"An Employee–Owned Company" Explained
Capture Technologies is a small Employee-Owned Company – or an ESOP. So, you may ask, “What is an ESOP?” An ESOP is a kind of employee benefit plan; similar in some ways to a profit-sharing plan. In an ESOP, a company sets up a trust-fund, into which it contributes new shares of its own stock or cash to buy existing shares.
Shares in the trust are allocated to individual employee accounts. Although there are some exceptions, generally, all full-time employees participate in the plan. Allocations are made either on the basis of relative pay or some more equal formula. As employees accumulate seniority within the company, they acquire an increasing right to the shares in their respective account – a process known as vesting. Employees must be 100% vested within three to six years, depending on whether vesting is all at once (cliff vesting) or gradual. For example, our employee owners at Capture Technologies are vested in five (5) years.
Private companies must have an annual outside valuation to determine the price of their shares. In private companies, employees must be able to vote their allocated shares on major issues, such as closing or relocating, but the company can choose whether to pass through voting rights (such as for the board of directors) or through other means. In public companies, employees must be able to vote on all issues.
Some of the uses for ESOP are as follows:
To buy the shares of a departing owner: Owners of privately held companies can use an ESOP to create a ready-market for their shares. Under this approach, the company can make tax-deductible cash contributions to the ESOP to buy out an owner's shares, or it can have the ESOP borrow money to buy the shares.

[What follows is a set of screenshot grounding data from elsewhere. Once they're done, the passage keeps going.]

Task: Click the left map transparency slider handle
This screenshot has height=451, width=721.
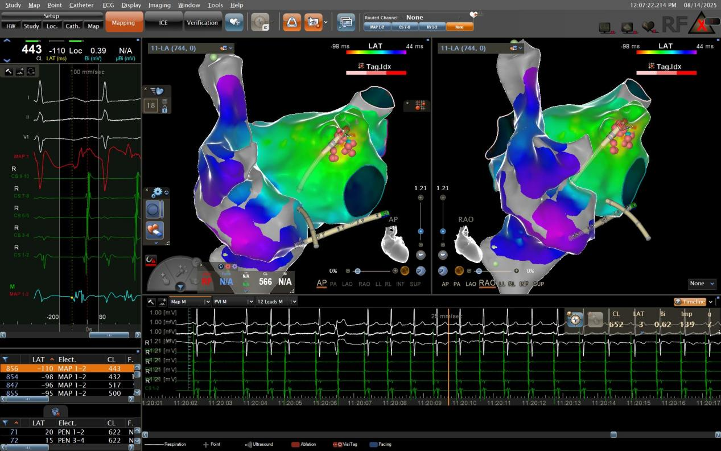Action: (x=357, y=271)
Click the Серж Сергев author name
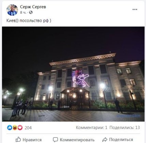Viewport: 146px width, 143px height. coord(33,7)
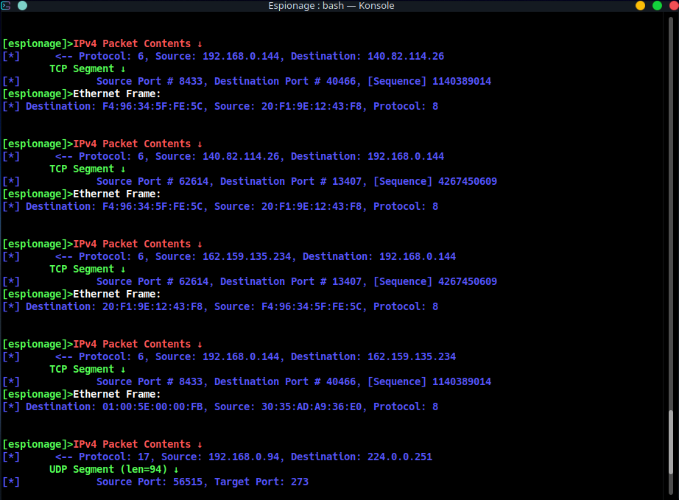Click the terminal scrollbar thumb
The image size is (679, 500).
pyautogui.click(x=670, y=451)
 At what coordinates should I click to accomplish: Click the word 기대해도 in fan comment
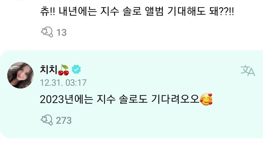(187, 12)
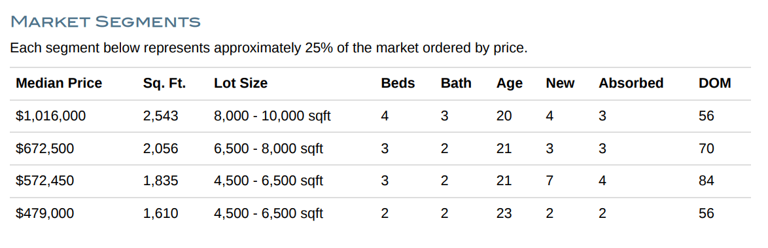This screenshot has width=768, height=248.
Task: Select the DOM value 70
Action: click(x=707, y=149)
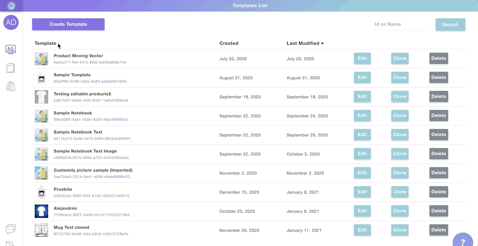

To create an additional employee benefit: A company can simply issue new or treasury shares to an ESOP, deducting their value (for up to 25% of covered pay) from taxable income. Or, a company can contribute cash, buying shares from existing public or private owners. In public companies, which account for about 5% of the plans and about 40% of the plan participants, ESOPs are often used in conjunction with employee savings plans. Rather than matching employee savings with cash, the company will match them with stock from an ESOP; often at a higher matching level.
So, as an Employee-Owned company, we encourage our Employee Owners to provide outstanding customer service, to go above and beyond for each customer, and to take care of customer complaints immediately.